Activity: Write each entry again exactly as shown, but without the images it holds.

══════════

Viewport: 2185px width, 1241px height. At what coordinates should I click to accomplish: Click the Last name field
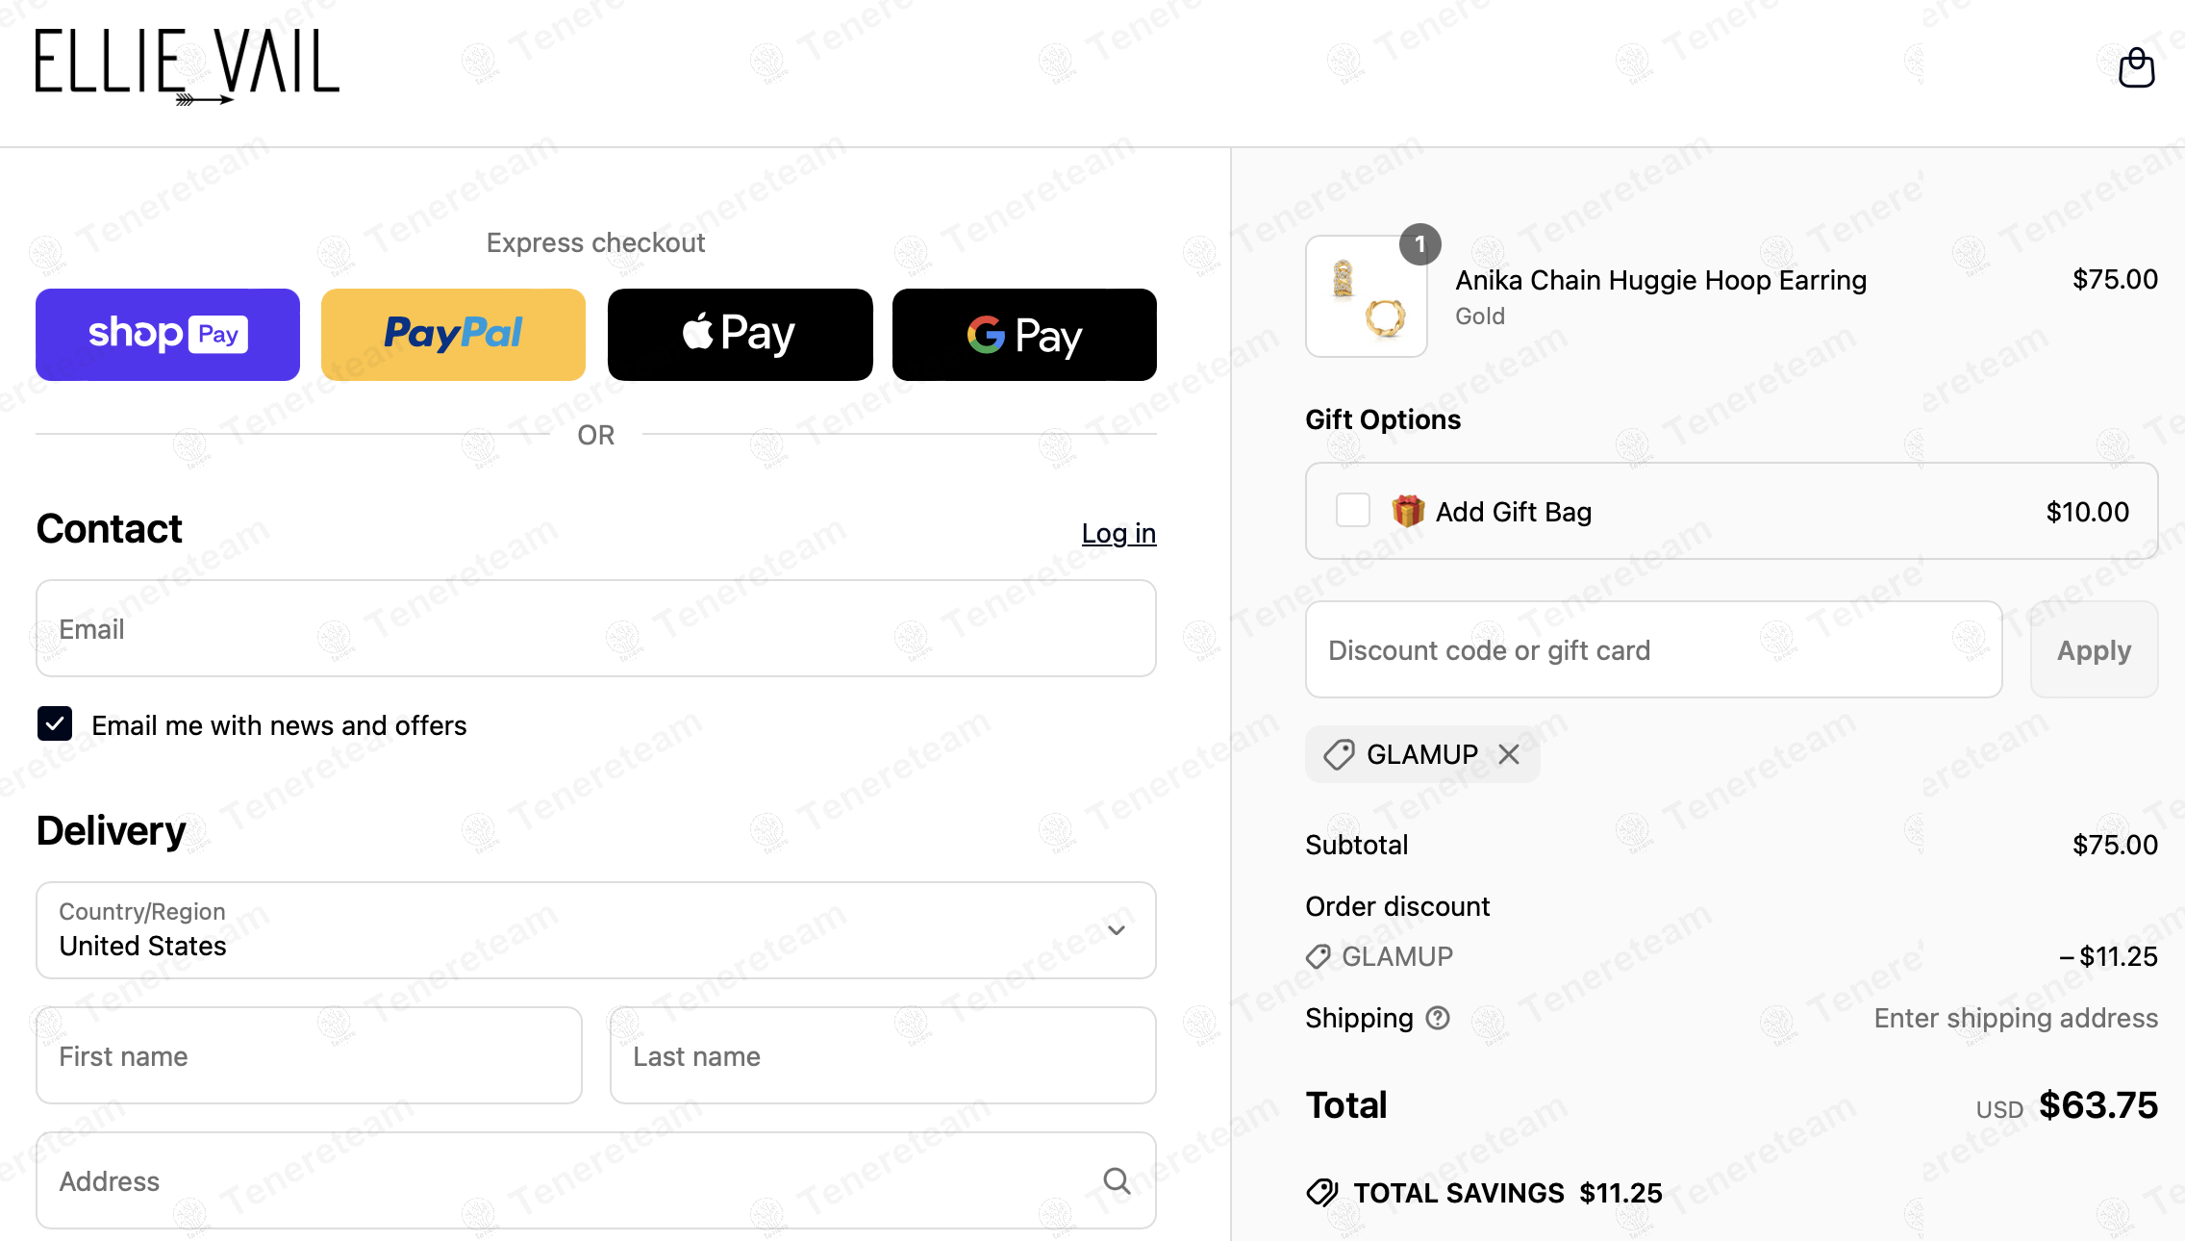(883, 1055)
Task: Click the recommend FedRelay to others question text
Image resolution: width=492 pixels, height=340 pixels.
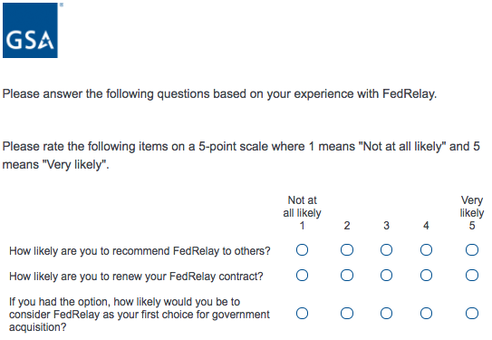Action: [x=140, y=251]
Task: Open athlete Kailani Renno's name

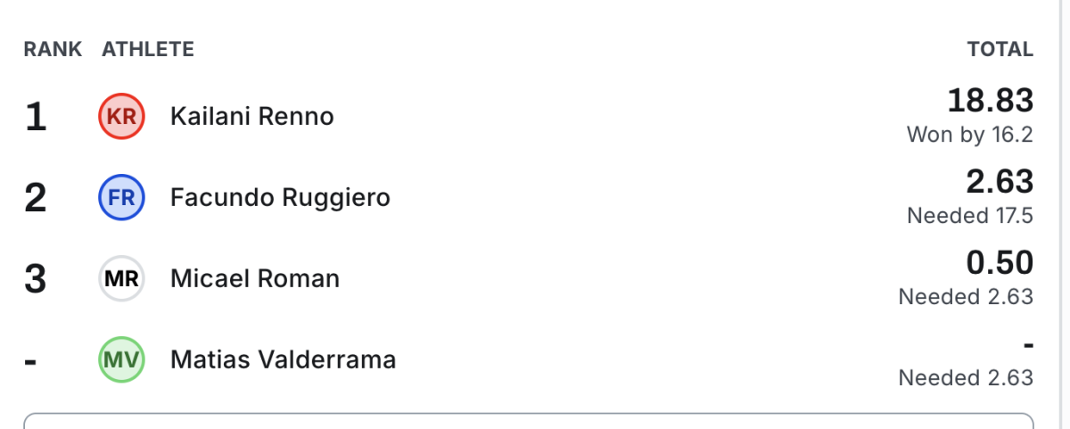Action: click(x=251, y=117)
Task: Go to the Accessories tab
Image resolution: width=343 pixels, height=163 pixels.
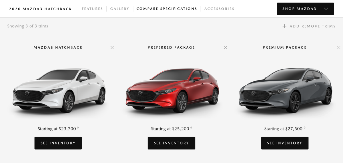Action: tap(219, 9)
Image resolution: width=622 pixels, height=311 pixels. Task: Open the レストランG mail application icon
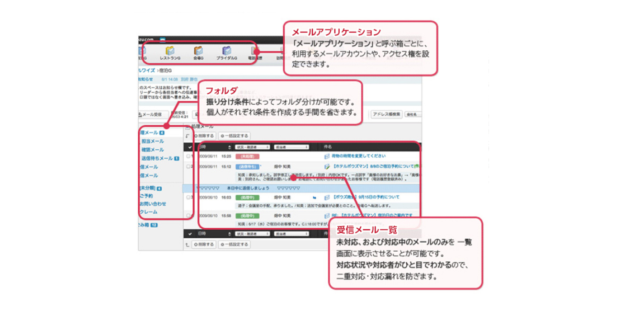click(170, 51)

══════════

Completed exercise:
Viewport: 2185px width, 1241px height. At what coordinates should I click to accomplish: Click the Last name field
(883, 1055)
Task: Click the recommend FedRelay to others question text
Image resolution: width=492 pixels, height=340 pixels.
Action: [x=140, y=251]
Task: Open athlete Kailani Renno's name

Action: click(x=251, y=117)
Task: Go to the Accessories tab
Image resolution: width=343 pixels, height=163 pixels.
Action: tap(219, 9)
Image resolution: width=622 pixels, height=311 pixels. Task: Open the レストランG mail application icon
click(170, 51)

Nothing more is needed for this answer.